Imagine you have a web of interconnected cities, and you want to find the best route that visits every city exactly once. Well, mathematicians have been interested in a similar problem for graphs, called Hamiltonian cycles. In this article, researchers delve into the connection between the toughness of a graph and its ability to have a special cycle that passes through all its vertices. By investigating properties such as the number of edges, spectral radius, and signless Laplacian spectral radius of the graph, they establish conditions that ensure a graph with toughness is Hamiltonian. This research sheds light on the intricate interplay between these two concepts in the world of graphs.
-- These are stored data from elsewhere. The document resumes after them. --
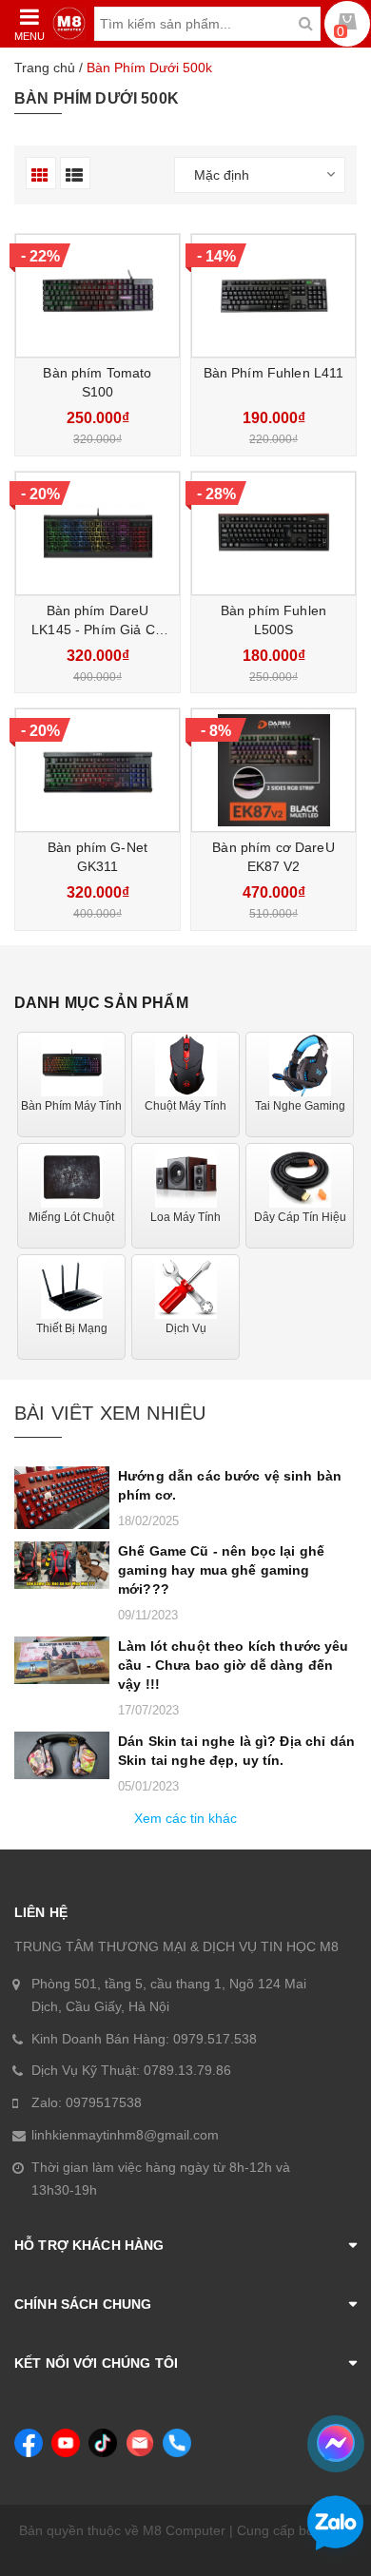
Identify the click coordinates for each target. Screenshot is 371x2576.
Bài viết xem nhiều (109, 1413)
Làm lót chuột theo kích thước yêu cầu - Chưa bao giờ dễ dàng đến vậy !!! (233, 1665)
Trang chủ (44, 67)
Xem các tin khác (185, 1818)
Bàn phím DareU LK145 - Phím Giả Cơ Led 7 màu (97, 629)
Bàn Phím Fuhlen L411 (274, 372)
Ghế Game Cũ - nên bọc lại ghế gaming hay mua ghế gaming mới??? (221, 1570)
Let G be a graph, and the number of components of G is denoted by c(G). Let t be a positive real number. A connected graph G is t-tough if tc(G − S) ≤ |S| for every vertex cut S of V(G). The toughness of G is the largest value of t for which G is t-tough, denoted by τ(G). We call a graph G Hamiltonian if it has a cycle that contains all vertices of G. Chvátal and other scholars investigate the relationship between toughness conditions and the existence of cyclic structures. In this paper, we establish some sufficient conditions that a graph with toughness is Hamiltonian based on the number of edges, spectral radius, and signless Laplacian spectral radius of the graph.MR subject classifications: 05C50, 15A18.